Economie et Statistique / Economics and Statistics n° 505-506 - 2018 Estimer la population résidente à partir de données de téléphonie mobile, une première exploration

Benjamin Sakarovitch, Marie-Pierre de Bellefon, Pauline Givord et Maarten Vanhoof

Economie et Statistique / Economics and Statistics
Paru le :Paru le11/04/2019
Benjamin Sakarovitch, Marie-Pierre de Bellefon, Pauline Givord et Maarten Vanhoof
Economie et Statistique / Economics and Statistics- Avril 2019

L'ARTICLE EN UNE PAGE

Question clé

Les données issues de la téléphonie mobile fournissent des enregistrements avec une résolution spatiale élevée et à une haute fréquence temporelle. Elles sont considérées comme une source prometteuse pour mesurer la mobilité des personnes et la fréquentation des territoires à des niveaux spatiaux ou temporels très fins. Leur utilisation à des fins statistiques soulève un certain nombre de questions (qualité des informations collectées, représentativité des données disponibles, retraitements nécessaires), que cet article se propose d’examiner en s’intéressant à l’estimation d’indicateurs de populations résidentes.

Méthodologie

Des données anonymisées fournies par un opérateur de téléphonie mobile sur cinq mois de l’année 2007 permettent d’assigner le lieu de résidence de chaque utilisateur à la zone couverte par l’antenne la plus récurrente dans la transmission d’appels. La population résidente ainsi construite est comparée à celle fournie par une source fiscale géolocalisée.

Principaux résultats

  • Les estimations de population résidente à partir de téléphonie mobile s’écartent significativement de la population de référence fournie par la source fiscale.
  • La modélisation de la couverture des antennes par tessellation de Voronoï puis la transposition à la grille communale des estimations de population résidente expliquent l’essentiel des écarts constatés.
  • Les estimations au niveau communal sont plus précises qu’au niveau de la zone de couverture de l’antenne - et presque autant qu’à une maille plus large (zone d’emploi, département).
  • Le redressement de l’hétérogénéité locale des parts de marché de l’opérateur améliore la qualité de l’estimation, mais nécessite une information auxiliaire telle qu’un fichier client, dont la disponibilité et la fiabilité ne sont pas garanties.
  • Les écarts entre la population résidente estimée et de référence présentent une structure spatiale marquée.
  • Les données mobiles semblent toutefois prometteuses pour l’étude des variations saisonnières de population.

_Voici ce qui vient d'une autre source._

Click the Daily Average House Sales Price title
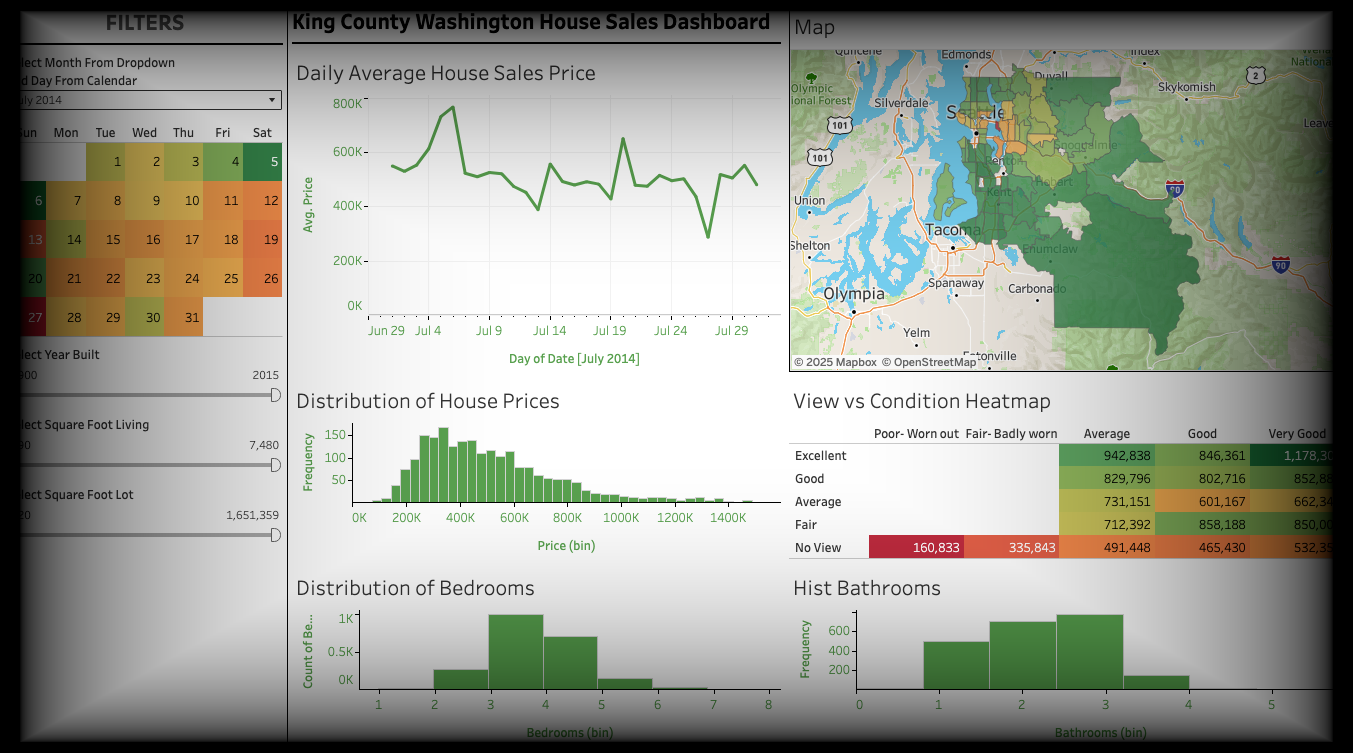This screenshot has width=1353, height=753. 446,73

Densité de population par commune calculées à partir des données mobiles

  • Note : les estimations sont redressées au niveau départemental à l’aide du fichier client.
  • Source : CDR, fichier client et Filosofi ; calculs des auteurs.

Message

L’exploitation des données mobiles pour des comptages de population soulève plusieurs questions méthodologiques. La modélisation de la zone de couverture des antennes, le choix de la maille d’analyse et la localisation des événements sur cette maille jouent un rôle déterminant, tout comme les méthodes de redressements pour passer des estimations sur les clients d’un opérateur à la population générale. L’utilisation de données avec des enregistrements plus fréquents de la position des abonnés que les données de facturation pourrait permettre de gagner en précision pour la détection des points d’ancrage (comme le lieu de résidence). L’étude de la population présente et des variations spatio-temporelles de la densité de population font partie des applications les plus prometteuses pour la statistique publique.